---------- Working data

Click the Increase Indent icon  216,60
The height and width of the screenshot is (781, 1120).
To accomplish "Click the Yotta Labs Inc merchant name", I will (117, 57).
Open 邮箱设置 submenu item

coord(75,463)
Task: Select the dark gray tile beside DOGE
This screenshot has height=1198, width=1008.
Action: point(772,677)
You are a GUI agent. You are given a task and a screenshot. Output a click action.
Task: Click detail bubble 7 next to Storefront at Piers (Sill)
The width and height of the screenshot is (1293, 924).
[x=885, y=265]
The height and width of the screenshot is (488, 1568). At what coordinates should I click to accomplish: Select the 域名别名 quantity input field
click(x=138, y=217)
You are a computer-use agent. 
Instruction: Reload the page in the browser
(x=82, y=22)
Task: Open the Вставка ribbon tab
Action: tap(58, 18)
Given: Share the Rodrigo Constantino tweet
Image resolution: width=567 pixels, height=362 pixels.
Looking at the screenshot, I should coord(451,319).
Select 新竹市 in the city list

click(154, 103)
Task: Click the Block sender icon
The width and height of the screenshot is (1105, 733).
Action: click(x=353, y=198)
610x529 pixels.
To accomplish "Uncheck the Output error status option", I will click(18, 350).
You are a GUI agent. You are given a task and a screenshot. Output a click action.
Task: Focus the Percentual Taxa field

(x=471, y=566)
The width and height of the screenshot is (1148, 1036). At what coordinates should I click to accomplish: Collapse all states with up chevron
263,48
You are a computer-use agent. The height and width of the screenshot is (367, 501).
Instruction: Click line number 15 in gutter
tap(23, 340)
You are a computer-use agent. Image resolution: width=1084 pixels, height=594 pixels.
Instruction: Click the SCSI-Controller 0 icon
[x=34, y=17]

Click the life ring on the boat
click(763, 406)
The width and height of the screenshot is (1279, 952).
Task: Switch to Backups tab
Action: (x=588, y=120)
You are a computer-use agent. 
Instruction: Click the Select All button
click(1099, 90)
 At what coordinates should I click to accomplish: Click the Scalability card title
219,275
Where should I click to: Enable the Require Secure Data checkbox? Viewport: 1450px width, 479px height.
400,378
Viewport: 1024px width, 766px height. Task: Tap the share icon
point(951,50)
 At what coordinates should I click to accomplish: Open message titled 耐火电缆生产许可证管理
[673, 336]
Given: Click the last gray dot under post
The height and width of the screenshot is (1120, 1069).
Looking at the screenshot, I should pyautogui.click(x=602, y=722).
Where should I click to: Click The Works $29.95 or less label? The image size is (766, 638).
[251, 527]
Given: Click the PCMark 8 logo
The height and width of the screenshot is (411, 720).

--------------------

--- Assignment ---
Each line in the data that holds the string "computer" must be returned.

--- Exercise answer ---
You are a computer-use agent. 
You are a computer-use agent. The height and width of the screenshot is (367, 501).
You are a computer-use agent. Image resolution: width=1084 pixels, height=594 pixels.
You are a computer-use agent. 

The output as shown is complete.